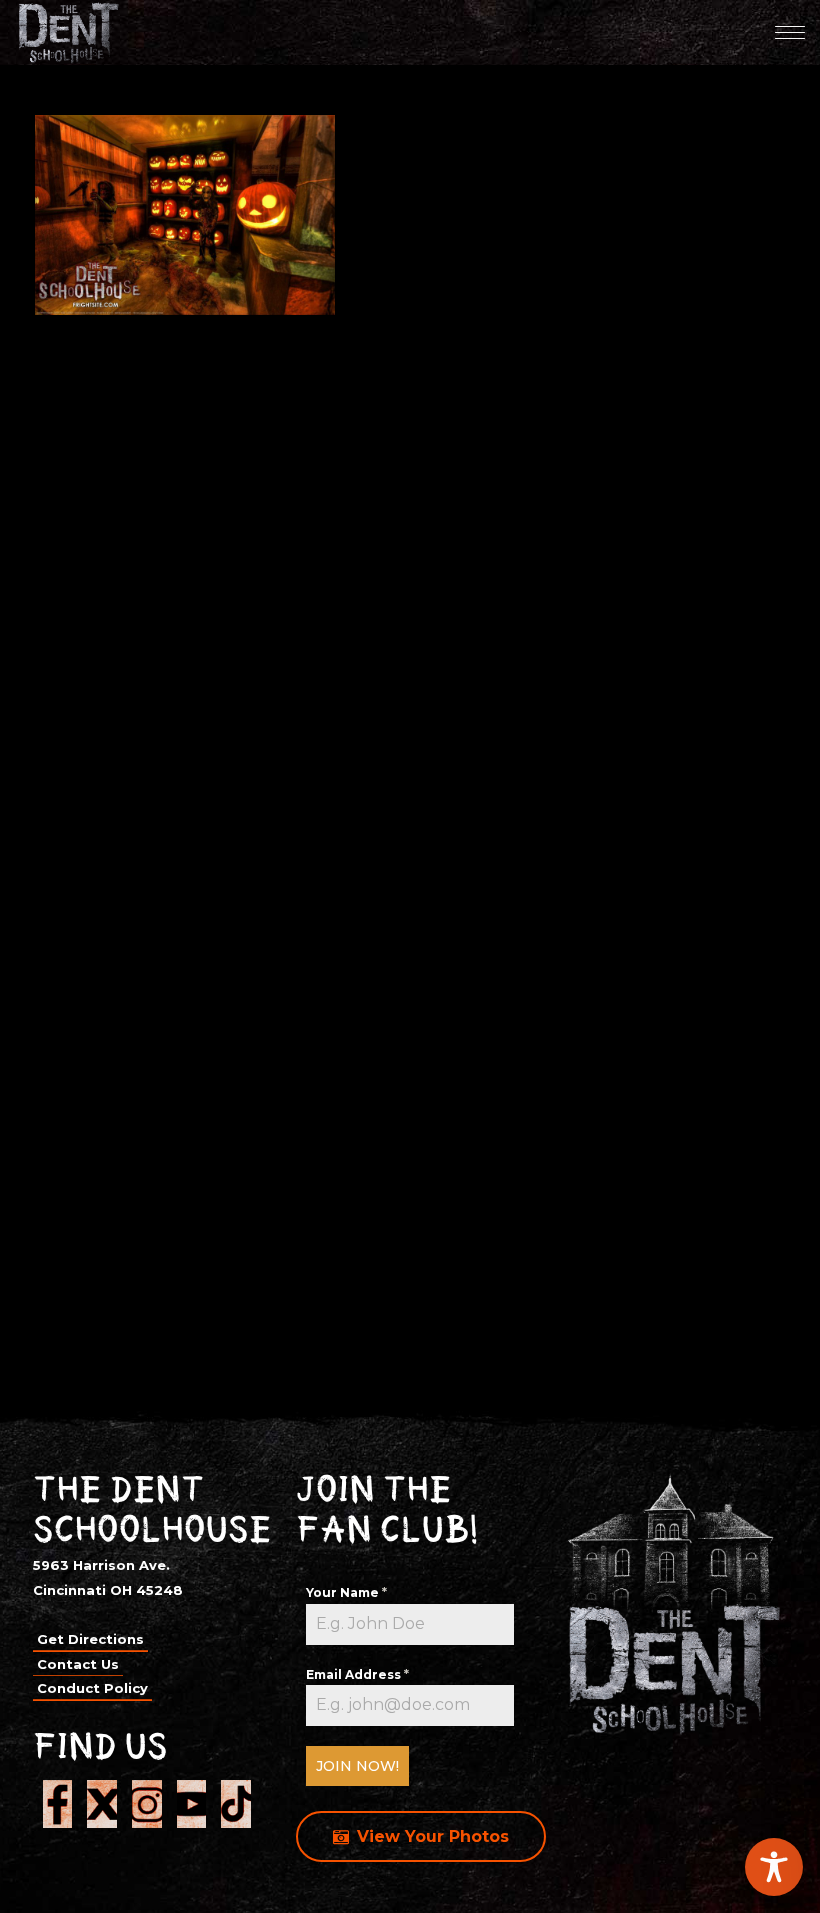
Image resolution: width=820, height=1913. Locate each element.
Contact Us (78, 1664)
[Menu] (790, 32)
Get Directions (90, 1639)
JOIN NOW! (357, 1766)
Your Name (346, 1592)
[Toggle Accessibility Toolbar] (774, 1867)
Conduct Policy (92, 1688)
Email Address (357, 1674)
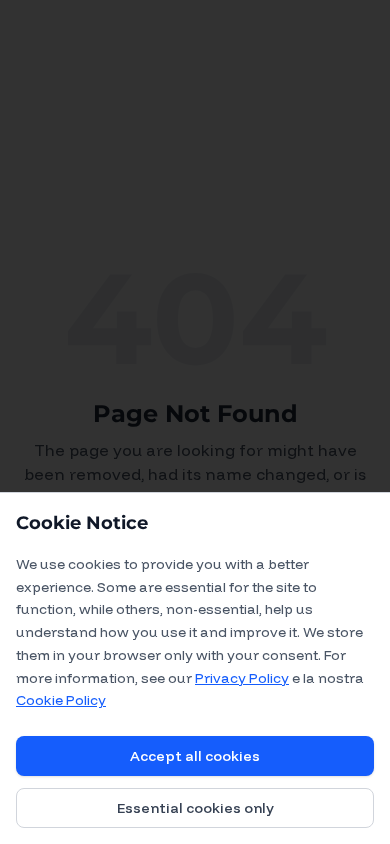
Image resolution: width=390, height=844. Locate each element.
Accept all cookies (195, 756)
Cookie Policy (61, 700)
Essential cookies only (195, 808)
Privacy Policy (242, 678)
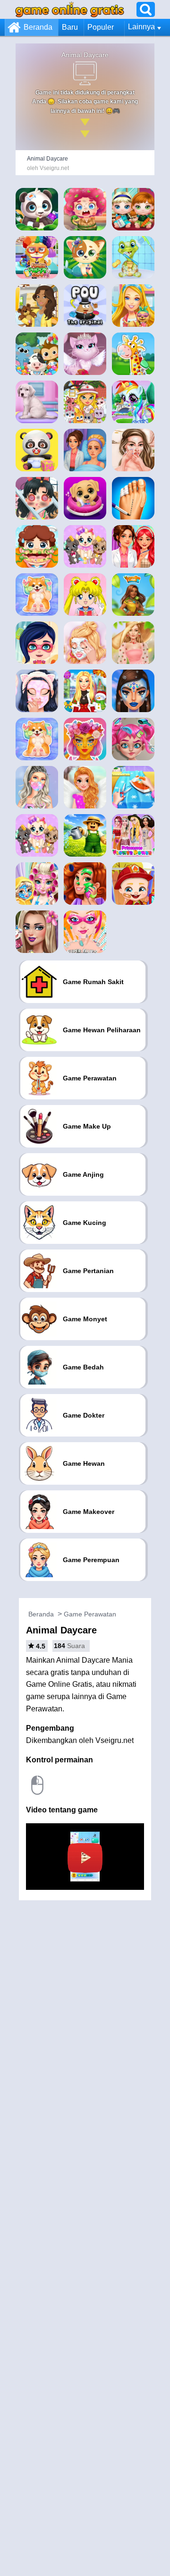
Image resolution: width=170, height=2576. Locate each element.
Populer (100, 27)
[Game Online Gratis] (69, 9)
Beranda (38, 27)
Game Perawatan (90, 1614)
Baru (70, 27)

━━━

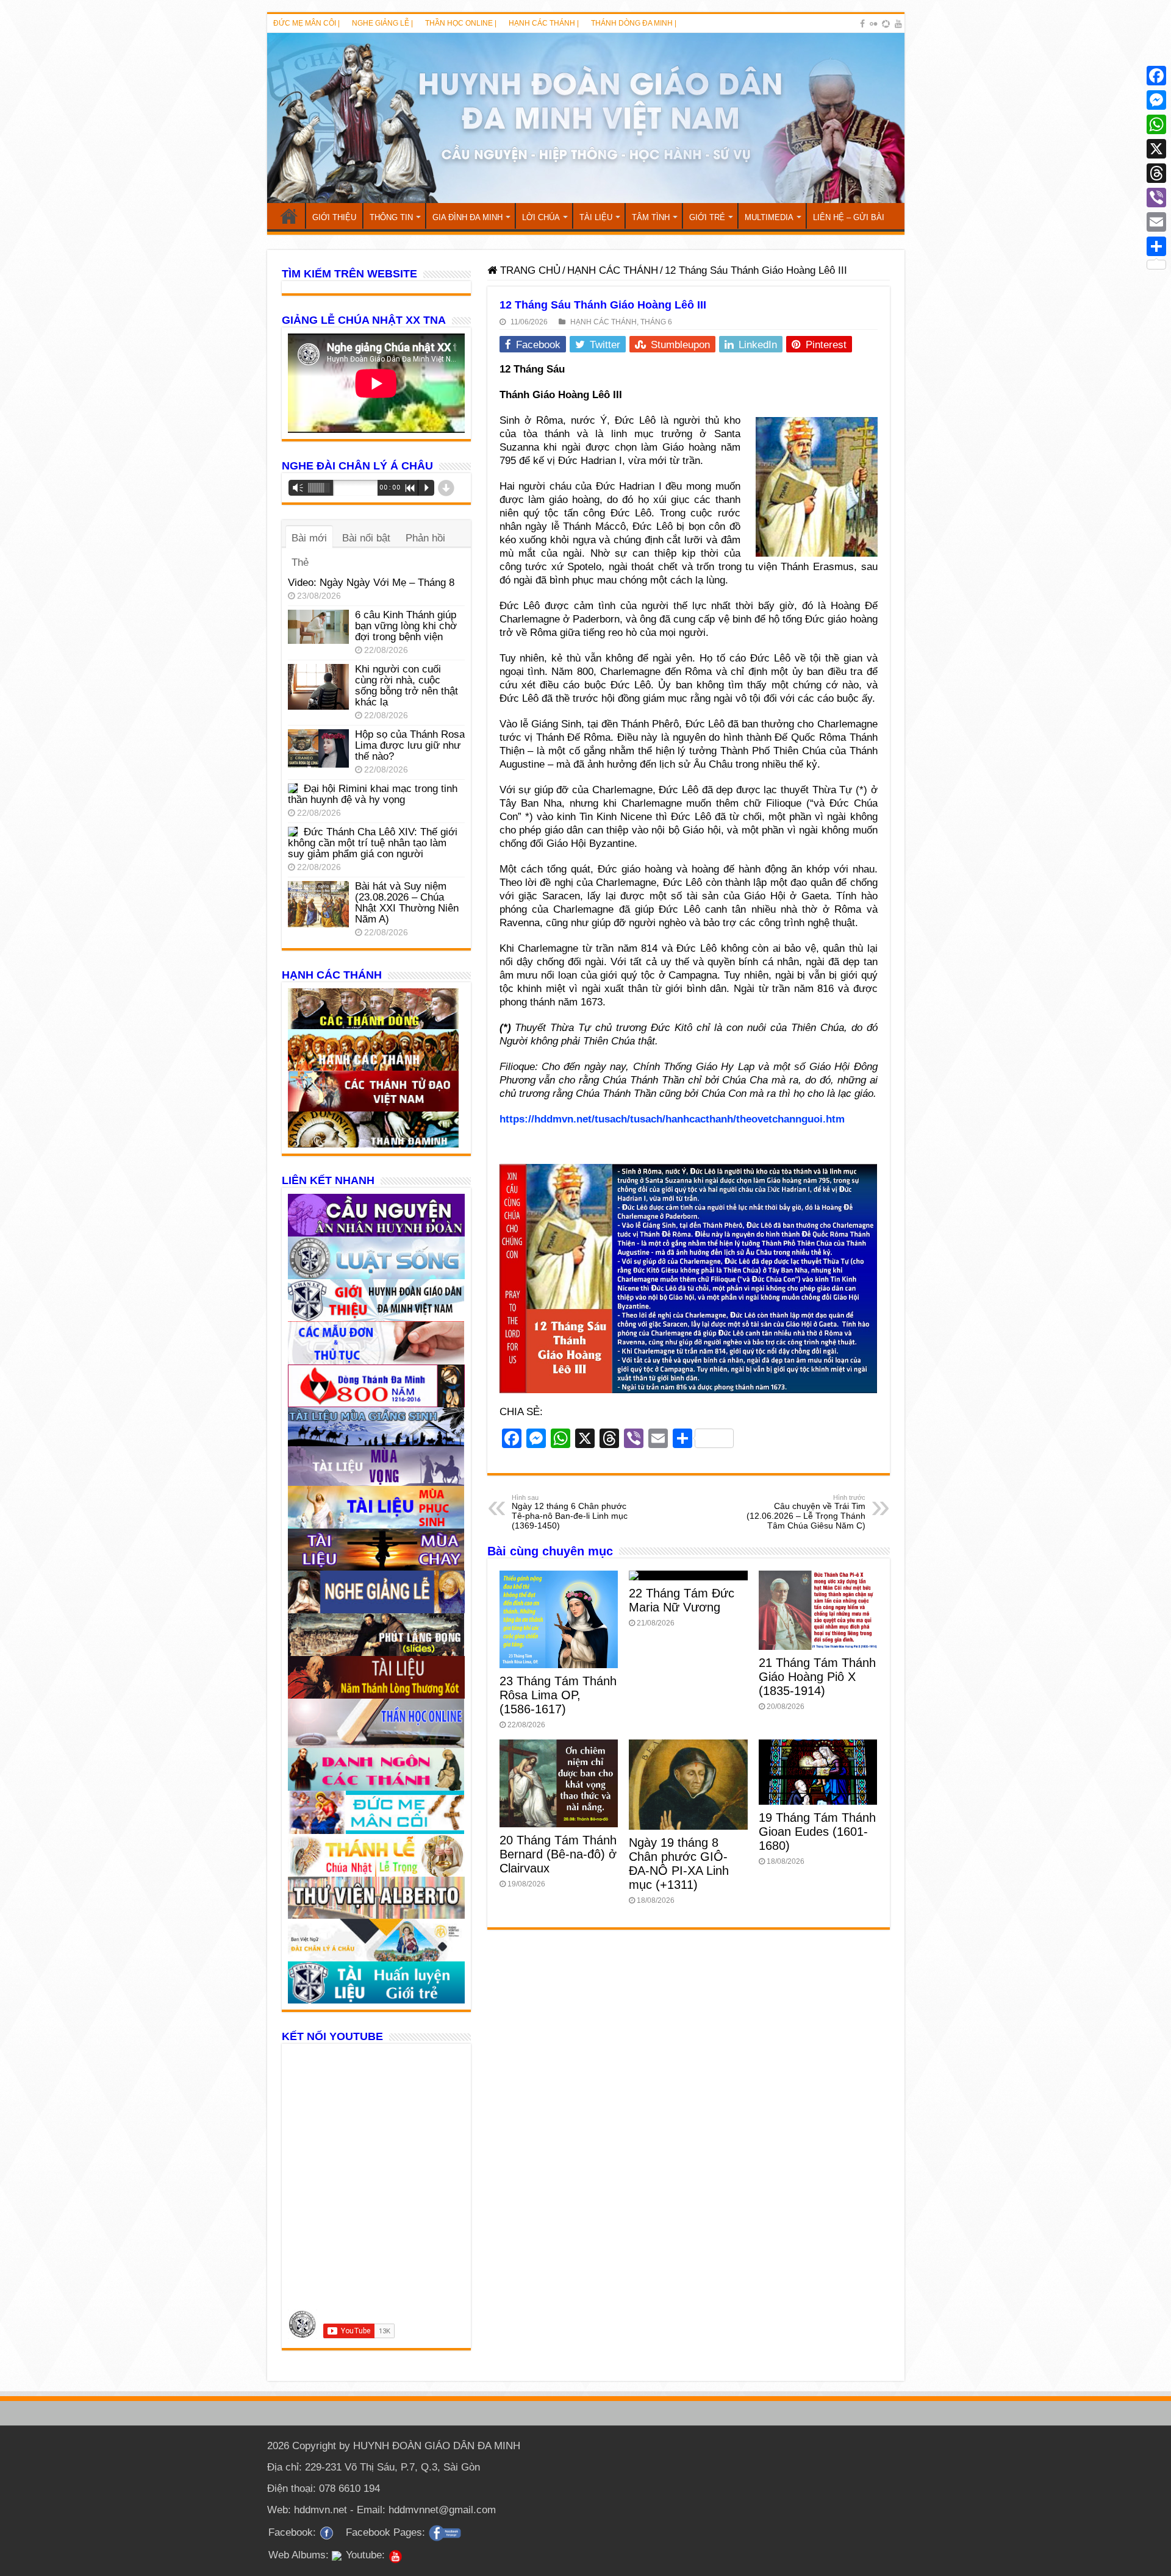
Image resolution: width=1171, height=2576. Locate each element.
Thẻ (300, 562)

━━━

• _Task requirements_: Both the line above containing "JOIN NOW! (357, 1766)" and the line containing "Cookie Policy (61, 700)" belong in the copy, along with every line between them; print these exactly and omit the pictures.

• _Task answer_:
JOIN NOW! (357, 1766)
Your Name (346, 1592)
[Toggle Accessibility Toolbar] (774, 1867)
Conduct Policy (92, 1688)
Email Address (357, 1674)
Image resolution: width=390, height=844. Locate each element.
Accept all cookies (195, 756)
Cookie Policy (61, 700)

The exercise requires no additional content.